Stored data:
=== Begin Enclosure ===
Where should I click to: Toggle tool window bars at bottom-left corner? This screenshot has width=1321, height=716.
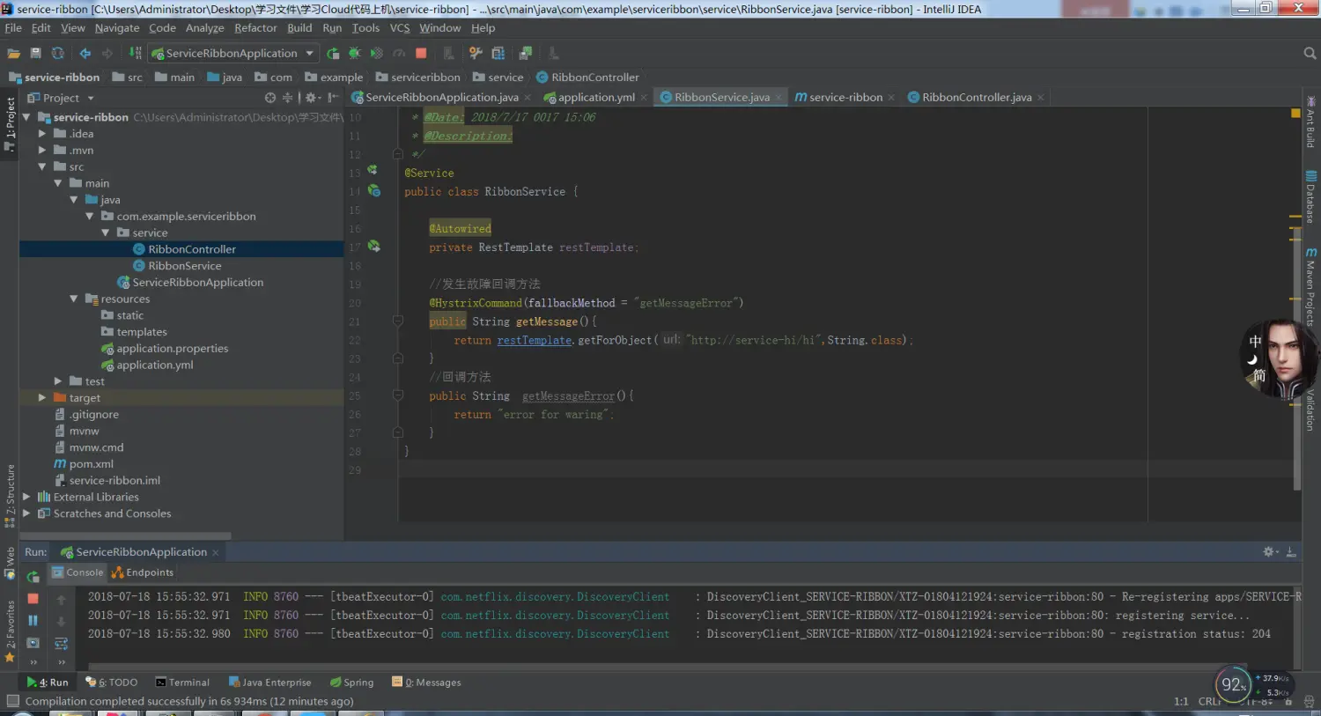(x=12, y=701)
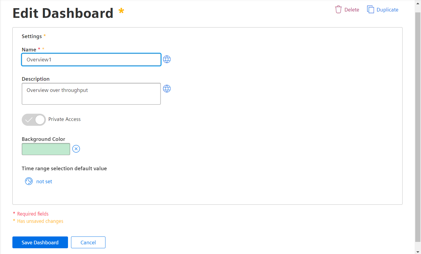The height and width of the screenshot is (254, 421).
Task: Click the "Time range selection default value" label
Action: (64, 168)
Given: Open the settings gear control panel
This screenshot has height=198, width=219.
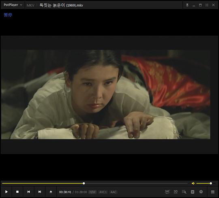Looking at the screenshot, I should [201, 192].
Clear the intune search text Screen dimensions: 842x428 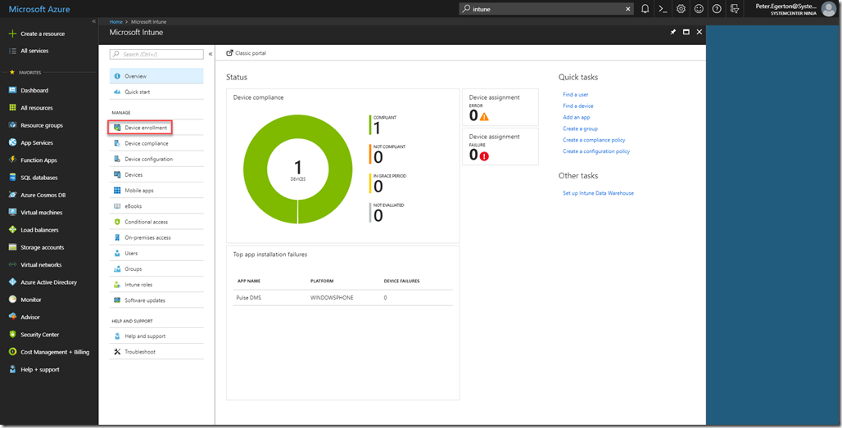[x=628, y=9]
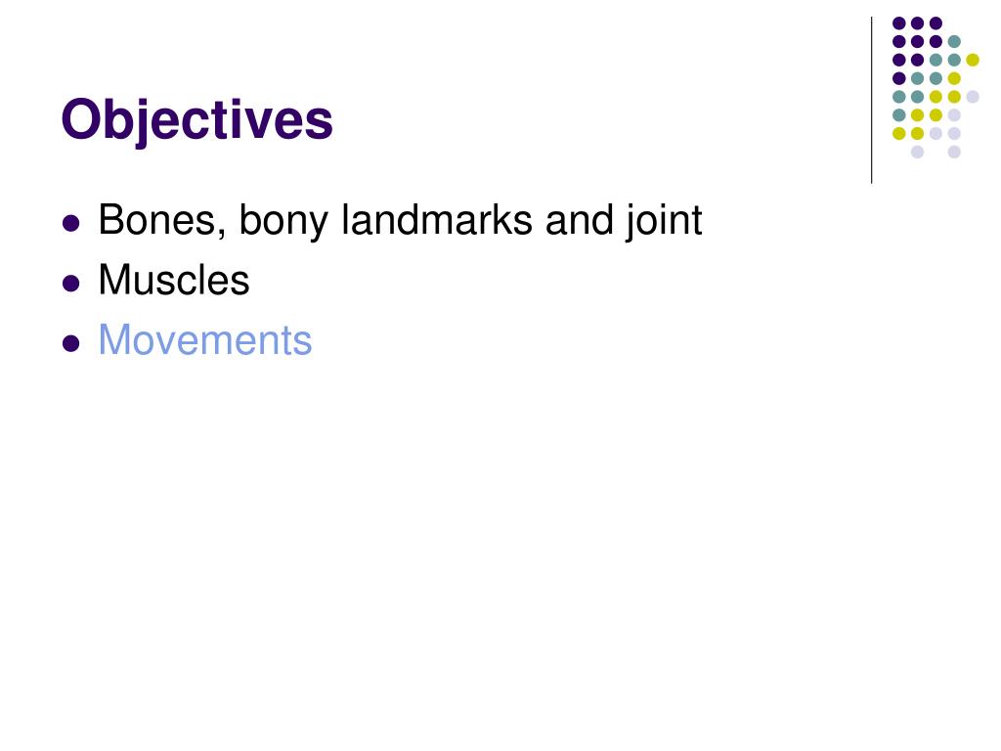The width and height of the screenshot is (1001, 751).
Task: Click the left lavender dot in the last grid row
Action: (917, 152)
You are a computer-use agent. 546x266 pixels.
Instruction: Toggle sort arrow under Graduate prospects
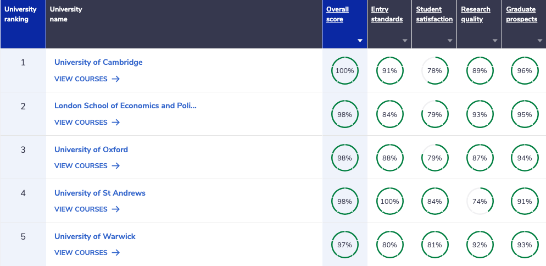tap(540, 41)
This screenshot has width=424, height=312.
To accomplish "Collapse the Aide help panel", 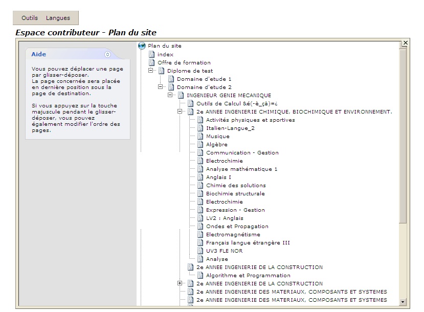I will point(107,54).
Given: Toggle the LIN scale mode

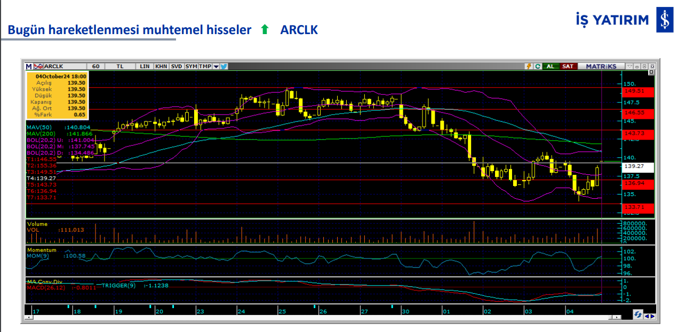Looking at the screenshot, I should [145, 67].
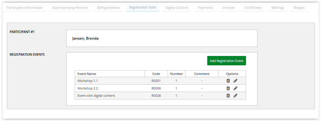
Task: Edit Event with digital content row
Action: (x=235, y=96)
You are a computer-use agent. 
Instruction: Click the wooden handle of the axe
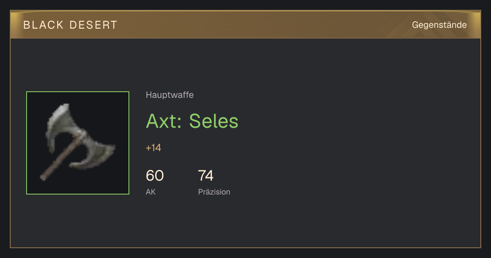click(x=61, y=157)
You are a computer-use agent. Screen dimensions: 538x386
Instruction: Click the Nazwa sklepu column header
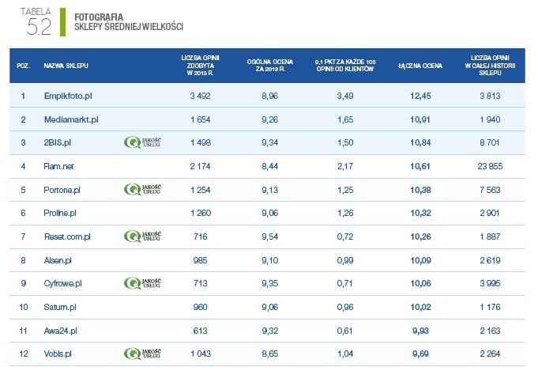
=== End Enclosure ===
=== Begin Enclosure ===
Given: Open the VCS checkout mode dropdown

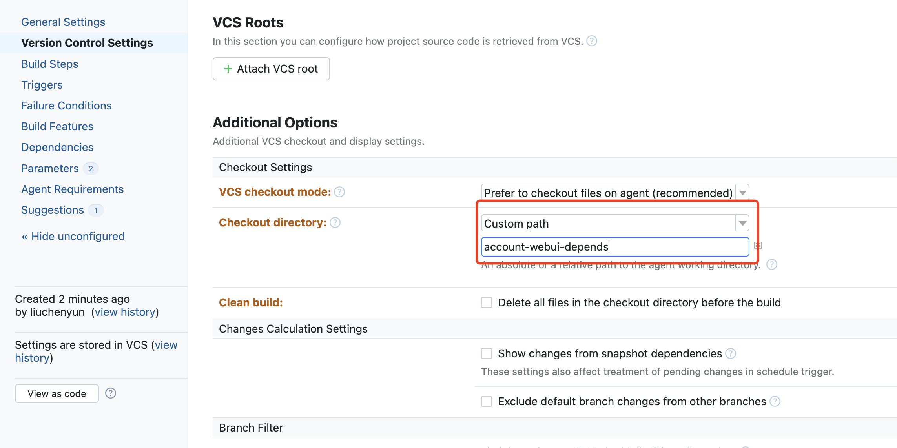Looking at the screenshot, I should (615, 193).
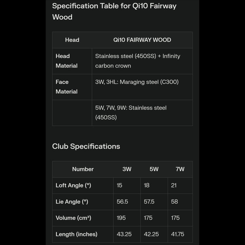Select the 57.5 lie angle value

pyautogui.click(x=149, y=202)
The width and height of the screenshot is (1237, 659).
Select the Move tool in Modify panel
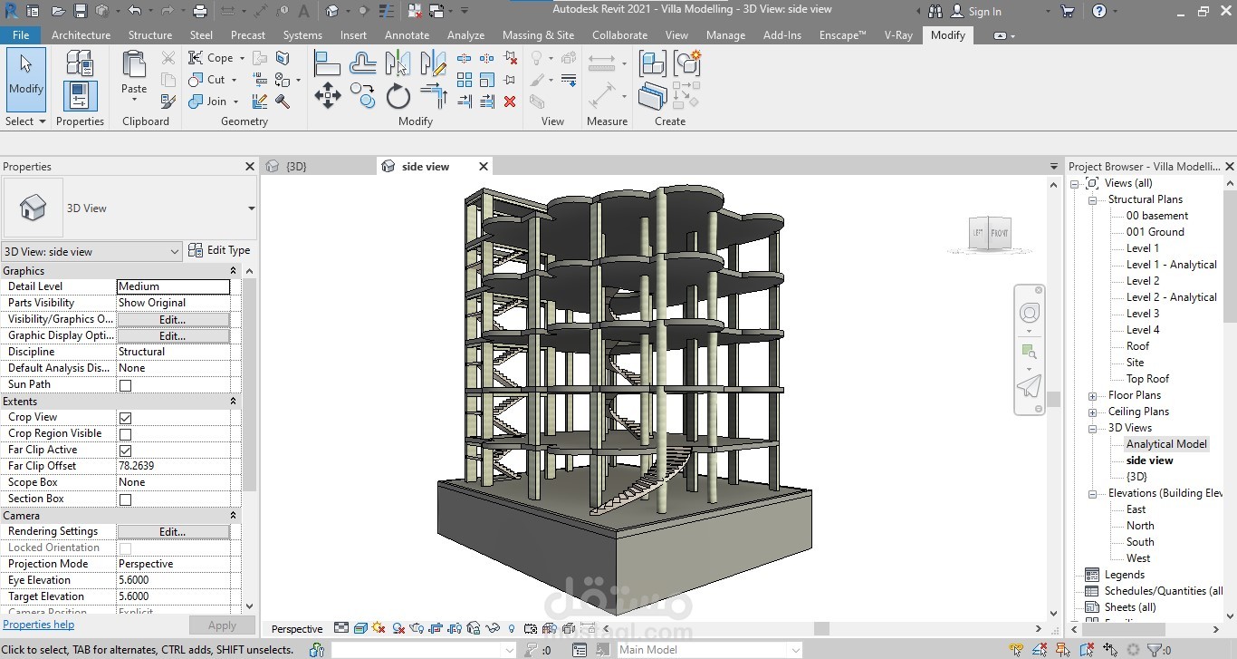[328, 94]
=== End Enclosure ===
- WHAT THE TASK ASKS
A single number is the reply: the count of lines in the entries above that have the word "computer".

- ANSWER FOR THIS EXERCISE
3